* begin Document passage *

Twilight Time // PG // Region 0
List Price: $29.95 [Buy now and save at Screenarchives]

Review by Stuart Galbraith IV | posted November 6, 2013 | E-mail the Author
An anomaly among early ‘70s horror films, The Other (1972) was directed by and starring actors with little genre experience. Certain aspects of the film don't quite work but in many other ways the film is genuinely unsettling and original. Its premise in some aspects anticipates The Omen (1976), also produced by 20th Century-Fox and featuring a score by Jerry Goldsmith, though The Other was only moderately successful and is largely forgotten today. It's also one of those movies best experienced cold, so if you're inclined to see it you may want to stop reading here.

Twilight Time's new Blu-ray offers Goldsmith's music on an isolated track, a trailer is included and there are the usual enlightening liner notes by Julie Kirgo.


The Other adapts the debut bestselling novel by Tom Tryon, heretofore an actor best known as the lead in Otto Preminger's The Cardinal (1963) and who had starred with Gloria Talbott in the cult film I Married a Monster from Outer Space (1958). Tryon gave up acting after The Other's success to become a full-time novelist until his death in 1991. He executive produced the film and wrote the screenplay, though he was dissatisfied with the movie that resulted.

The story is set in 1935, in a small rural community where one summer identical twin boys Niles and Holland Perry (Chris and Martin Udvarnoky) play on the family farm. The amoral Holland particularly frequently gets into trouble. In the opening scenes, played without dialogue, the boys sneak into the barn belonging to their widow neighbor, Mrs. Rowe (Portia Nelson), breaking several jars of her preserves.

The boys' father is dead, having fallen through a trap door leading to the family's apple cellar, which is now the boys' hideout. Their mother (Diana Muldaur) is a recluse, apparently owing to the death of her husband. However, Niles especially is close to his grandmother Ada (Uta Hagen), a gentle Russian immigrant who has taught both boys "The Game," apparently psychic powers (though possibly merely imagined) that allow Niles to project himself outside his body. In a well-edited scene demonstrating this, Niles is able to experience the flight of a crow, through its eyes. It's also subtly suggested the boys have limited powers to move objects.

Holland seems to be using his powers to lash out at those who displease him. He engineers the death of an obnoxious cousin by positioning a pitchfork in some hay that the cousin unwittingly leaps upon, and later he frightens Mrs. Rowe into a fatal heart attack. Niles, meanwhile, mysteriously carries around a family heirloom supposedly buried with his father, along with something wrapped in blue wax paper. (He keeps these in a constantly rattling tin of tobacco.)

The story hinges on a major plot twist midway through that I won't reveal here. Despite cinematographic and music-scoring foreshadowing, it took me completely by surprise and is both extremely clever and abruptly moves the narrative in a completely different, interesting direction. (There's also no doubt it was a major influence on the writing style of M. Night Shyamalan.)

Tryon had hoped to direct The Other as well as write its screenplay and co-produce it, but that job instead went to a more established director, Robert Mulligan. Best known for To Kill a Mockingbird (1962) and Summer of '42 (1971), Mulligan had no experience making horror films though his underrated The Stalking Moon (1969) is a uniquely tense and unnerving Western, unlike anything in that genre.

* end Document passage *

● Written problem: Pick up the review of The Other after its last sentence and keep writing it.

* begin Data *

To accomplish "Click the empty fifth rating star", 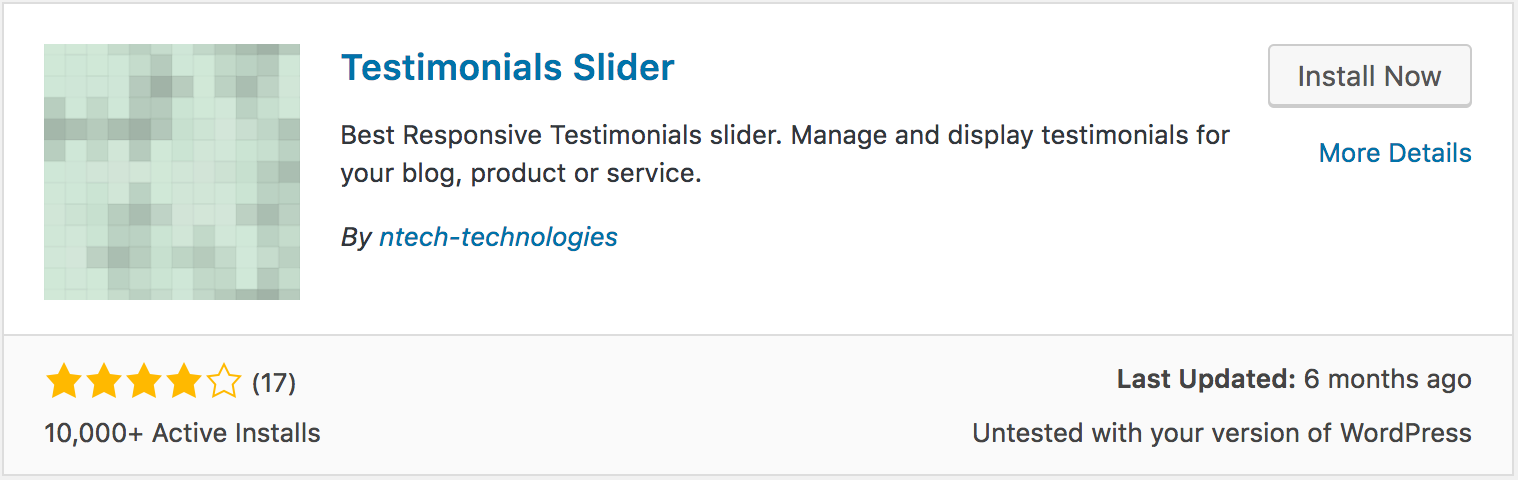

* end Data *

● Exercise answer:
Strangely, The Other resembles Mulligan's other rural/small town period dramas - 1991's The Man in the Moon is another example - as much as it does a horror film, and it's also stubbornly bloodless, too tastefully avoiding the effects of its graphic violence. (This pays off in one scene but not others.) Photographed by Robert Surtees, the film generates soft-focus nostalgia for its period and lazy rural life generally, which some reviewers felt worked against its success as a horror movie. Mulligan was probably trying to deliberately contrast the idyllic, pastoral setting with the disturbing, ultimately grim psychological aspects*, but it's a fair criticism.

A bigger problem is the no-star casting, which while adequate for the most part never quite lives up to its full-potential. Top-billed Hagen, the respected, once-blacklisted stage actress (Who's Afraid of Virginia Woolf?), is okay until one realizes that Tryon had wanted Ingrid Bergman to play the part. Though hardly a box-office heavyweight in 1972, Bergman would surely have brought the film more attention, and possibly she could have more delicately expressed that character's severely conflicted emotions.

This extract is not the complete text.